Le livre s’ouvre sur l’histoire telle qu’elle est racontée par l’histoire officielle, dans laquelle les Autochtones jouent toujours les mêmes rôles, comme dans un film western : le sauvage, le noble et l’agonisant. King aborde aussi les registres gouvernementaux qui permettent de diviser la population autochtone en catégories étanches (les Inscrits et les non-inscrits), pourvues de droits différents pouvant leur être retirés. En légiférant les affaires autochtones, l’État canadien s’arrogeait les terres des Premières Nations ainsi que le droit de parquer les Autochtones sur des réserves et d’amalgamer en un seul groupe la multitude de leurs nations.

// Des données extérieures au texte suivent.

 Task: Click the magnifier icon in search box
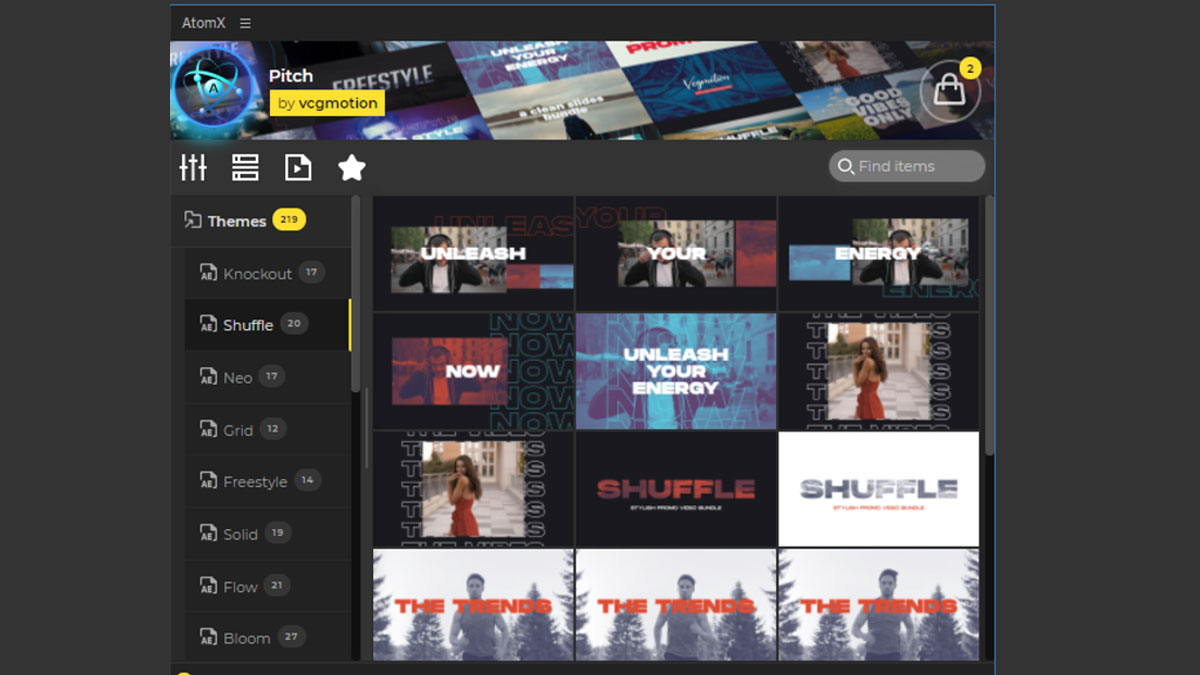click(846, 167)
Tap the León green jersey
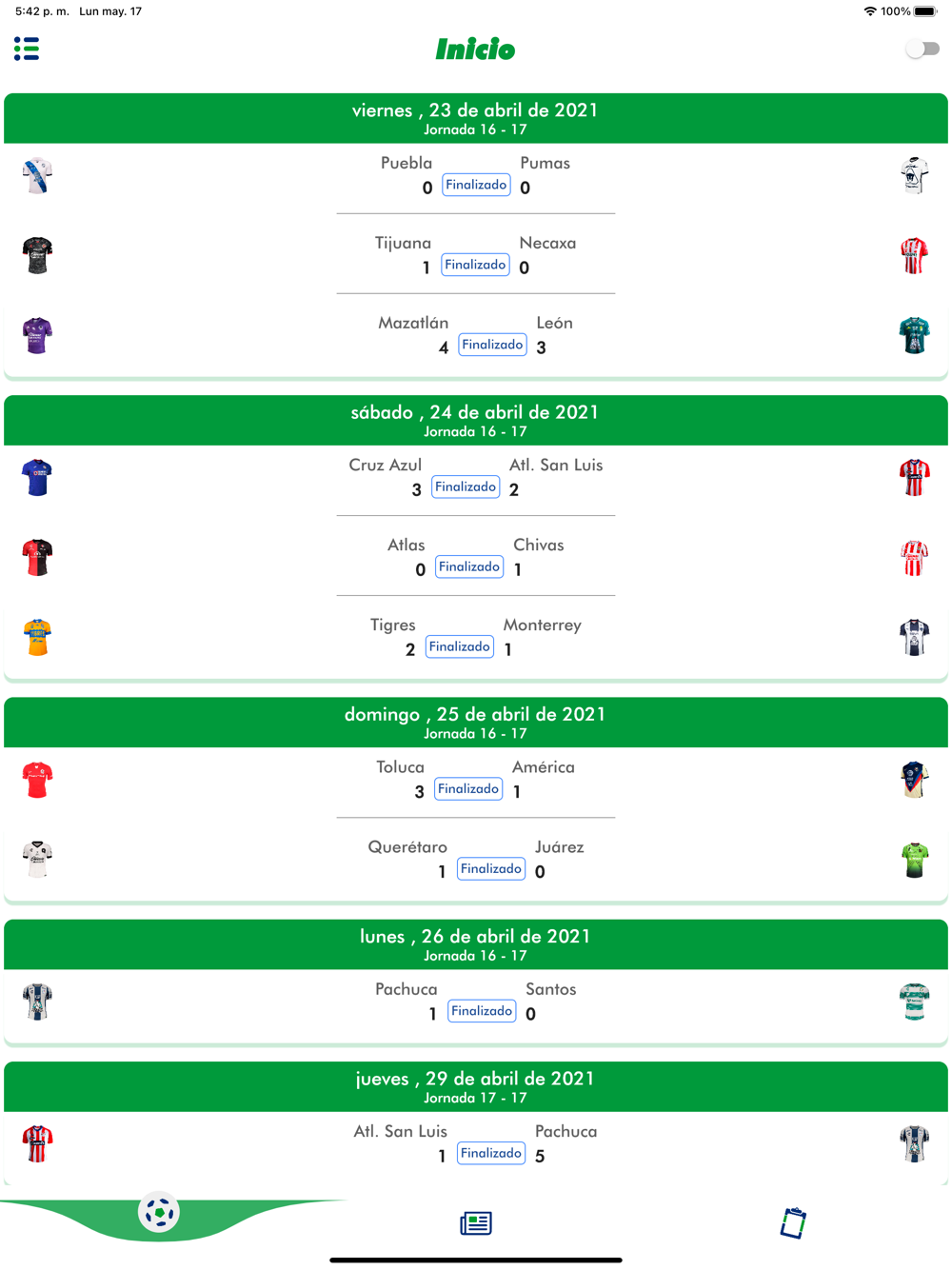The height and width of the screenshot is (1270, 952). 914,336
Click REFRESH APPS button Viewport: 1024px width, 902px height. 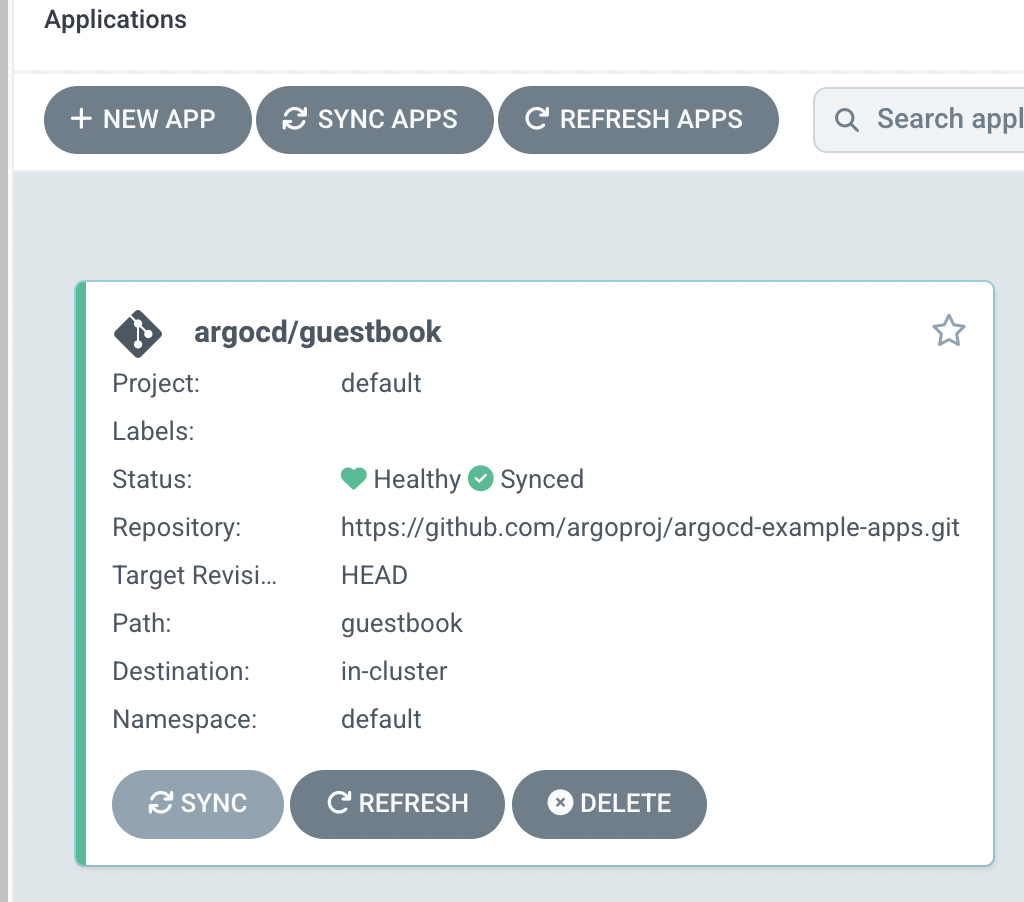pos(638,120)
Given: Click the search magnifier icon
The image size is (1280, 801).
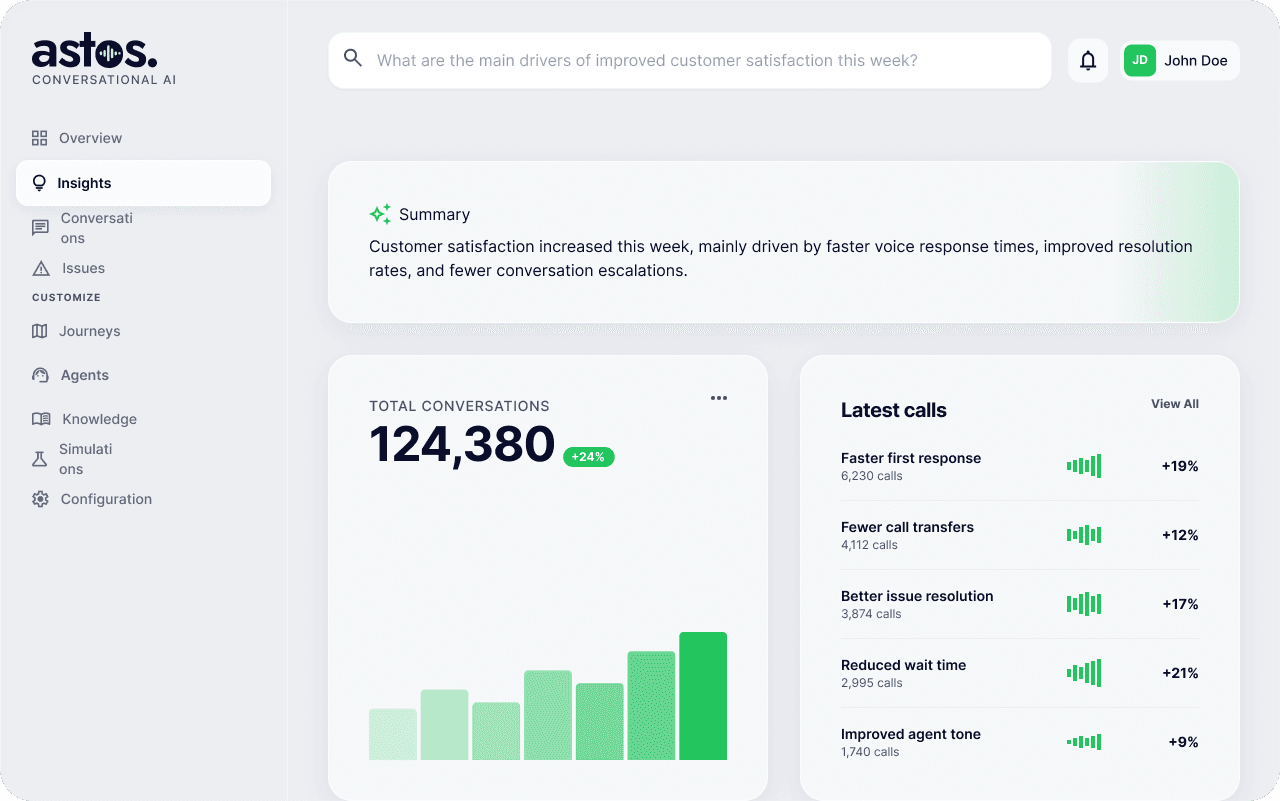Looking at the screenshot, I should click(x=353, y=58).
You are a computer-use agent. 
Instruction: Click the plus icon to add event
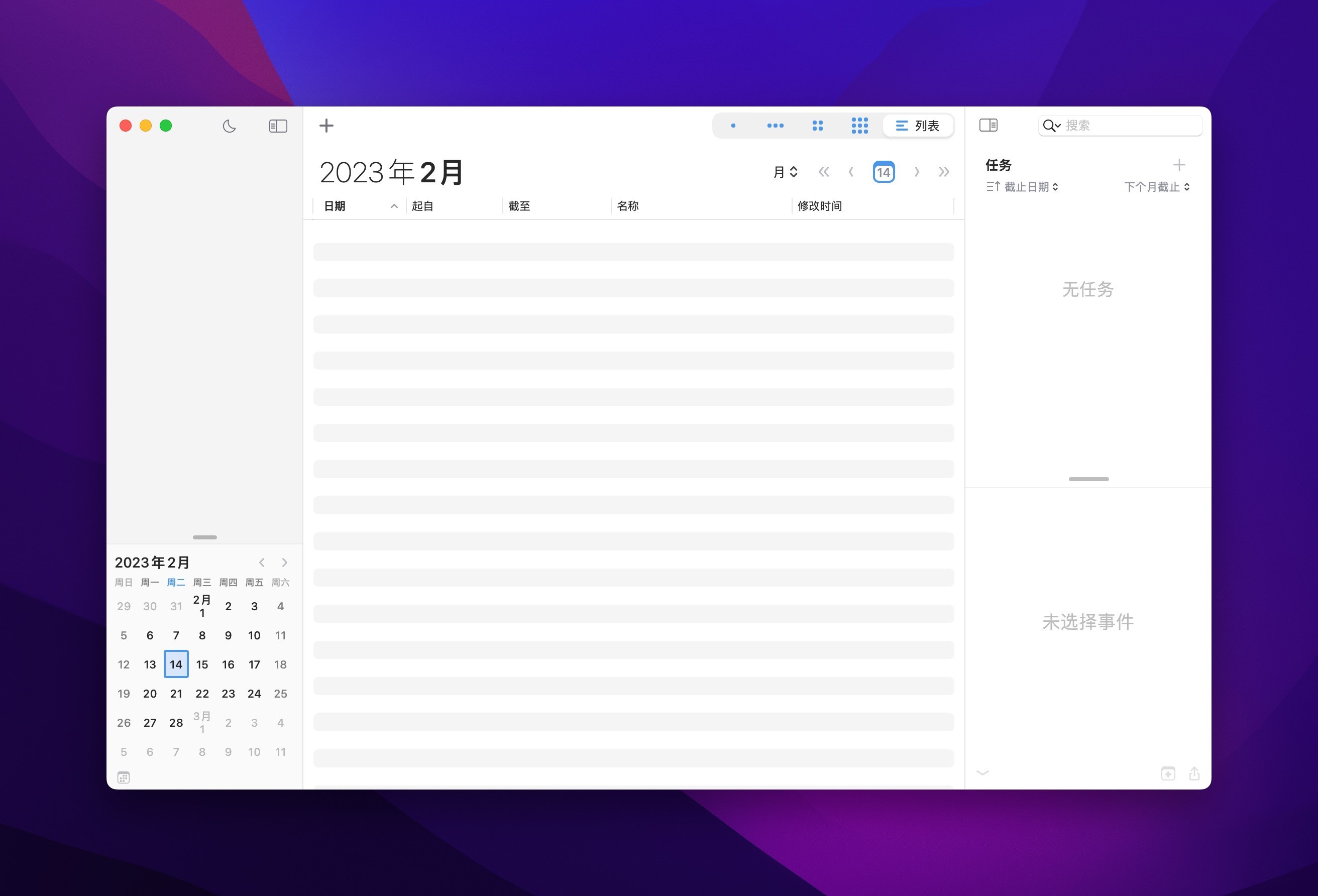click(326, 126)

King raconte ensuite la mise en place du système d’éducation (ou d’assimilation) des Autochtones du Canada à la « civilisation », système fondé sur les pensionnats que devaient gérer les gouvernements provinciaux et fédéral. Avec les pensionnats, ces gouvernements commirent trois crimes contre les Autochtones : 1) la négation des valeurs autochtones ; 2) l’absence de surveillance des écoles qu’ils devaient gérer ; 3) l’inaction contre les horribles conditions dans lesquelles étaient laissés des jeunes brutalisés physiquement, psychologiquement et sexuellement.
King s’exprime sur l’identité autochtone aux États-Unis, son pays d’origine, et au Canada, son pays d’adoption. Le livre est très centré sur ce qui se passe dans le monde anglosaxon. Il est question des Cris et des Mohawks (anglicisés), mais pas des autres peuples autochtones du Québec. Il est vrai que les exemples ne manquent pas pour illustrer ses propos sur le colonialisme, même en ne citant que ceux-là. Cependant, pour cette raison, ce volume est instructif sur le colonialisme, mais moins utilisable en contexte scolaire québécois.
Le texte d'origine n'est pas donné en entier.